> **Work to do**
Carry on the mailing-list message about retrieving Wikipedia metadata, picking up right after its final sentence.

> **Document extract**

+ + + +

Hello everyone,
It is my first time interacting in this mailing list, so I will be happy to receive further feedbacks on how to better interact with the community :)
I am trying to access Wikipedia meta data in a streaming and time/resource sustainable manner. By meta data I mean many of the voices that can be found in the statistics of a wiki article, such as edits, editors list, page views etc. I would like to do such for an online classifier type of structure: retrieve the data from a big number of wiki pages every tot time and use it as input for predictions.
I tried to use the Wiki API, however it is time and resource expensive, both for me and Wikipedia.
My preferred choice now would be to query the specific tables in the Wikipedia database, in the same way this is done through the Quarry tool. The problem with Quarry is that I would like to build a standalone script, without having to depend on a user interface like Quarry. Do you think that this is possible? I am still fairly new to all of this and I don't know exactly which is the best direction. I saw [1]https://meta.wikimedia.org/wiki/Research:Data that I could access wiki replicas both through Toolforge and PAWS, however I didn't understand which one would serve me better, could I ask you for some feedback?
Also, as far as I understood [2]https://wikitech.wikimedia.org/wiki/Analytics/Data_Lake, directly accessing the DB through Hive is too technical for what I need, right? Especially because it seems that I would need an account with production shell access and I honestly don't think that I would be granted access to it. Also, I am not interested in accessing sensible and private data.
Last resource is parsing analytics dumps, however this seems less organic in the way of retrieving and polishing the data. As also, it would be strongly decentralised and physical-machine dependent, unless I upload the polished data online every time.

+ + + +

> **Supplied information**

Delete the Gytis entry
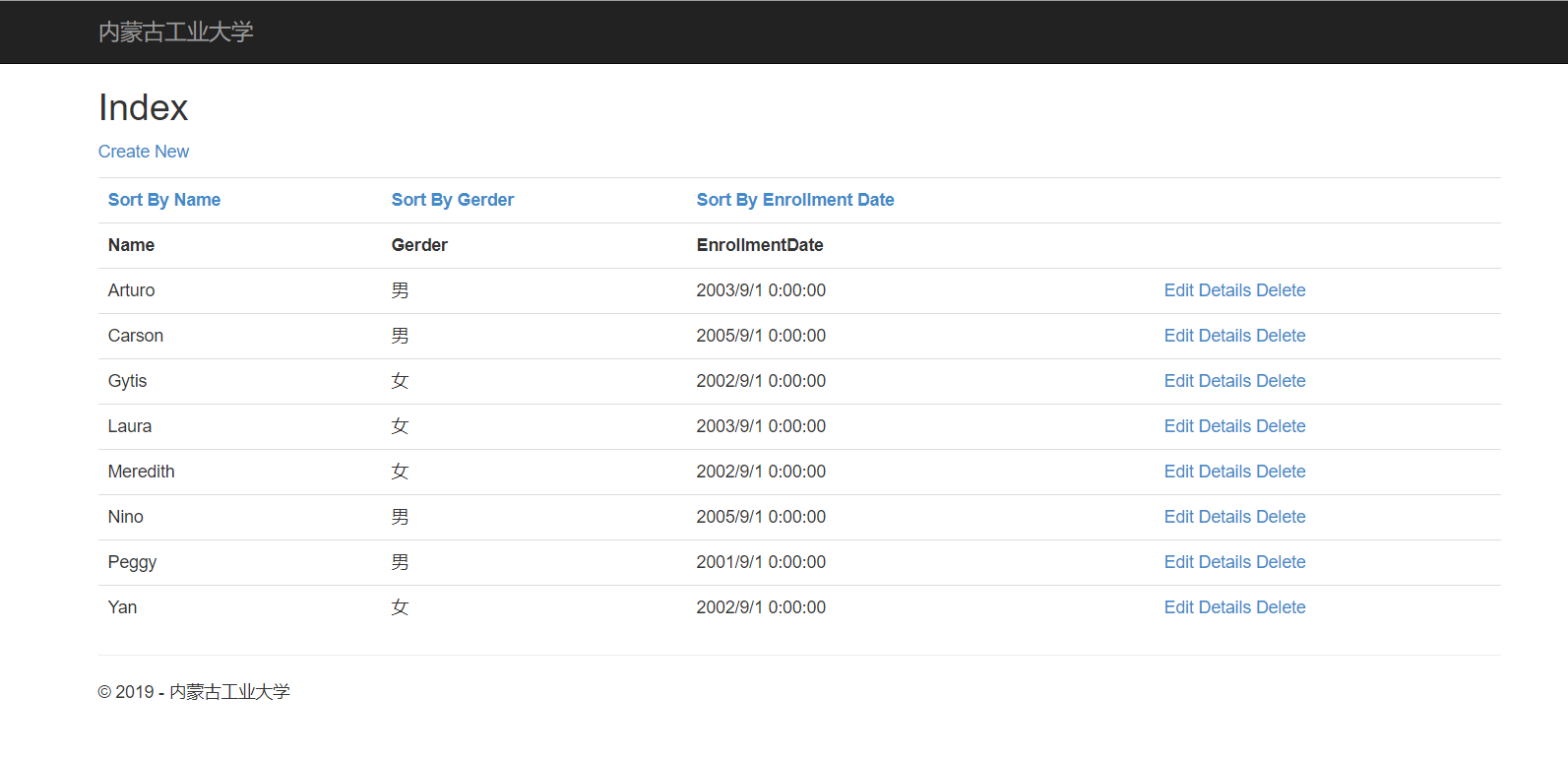Image resolution: width=1568 pixels, height=759 pixels. click(1281, 381)
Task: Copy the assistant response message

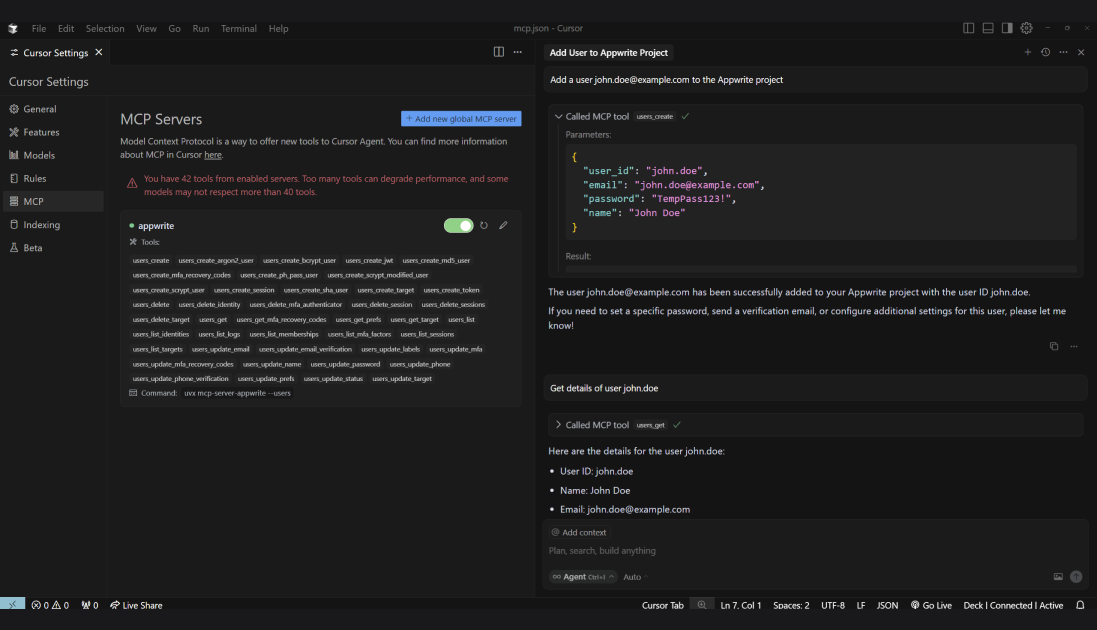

+ + + +

> **Response to the task**
Sorry for this long message, but I thought it was better to give you a clearer picture (hoping this is clear enough). If you could give me even some hint it would be highly appreciated.
Best, Cristina
[1] https://meta.wikimedia.org/wiki/Research:Data [2] https://wikitech.wikimedia.org/wiki/Analytics/Data_Lake
Hi Cristina,
I'd recommend Toolforge, which I used to run regular queries that power some of my bot tools. For an example of a Python script I run there to query info and ftp it to somewhere I can easily access, see: https://bitbucket.org/mikepeel/wikicode/src/master/query_enwp_articles_no_wi...
Thanks, Mike
On 16/9/21 16:42:31, Gava, Cristina via Wikimedia-l wrote:
Hello everyone,
It is my first time interacting in this mailing list, so I will be happy to receive further feedbacks on how to better interact with the community :)
I am trying to access Wikipedia meta data in a streaming and time/resource sustainable manner. By meta data I mean many of the voices that can be found in the statistics of a wiki article, such as edits, editors list, page views etc.
I would like to do such for an online classifier type of structure: retrieve the data from a big number of wiki pages every tot time and use it as input for predictions.
I tried to use the Wiki API, however it is time and resource expensive, both for me and Wikipedia.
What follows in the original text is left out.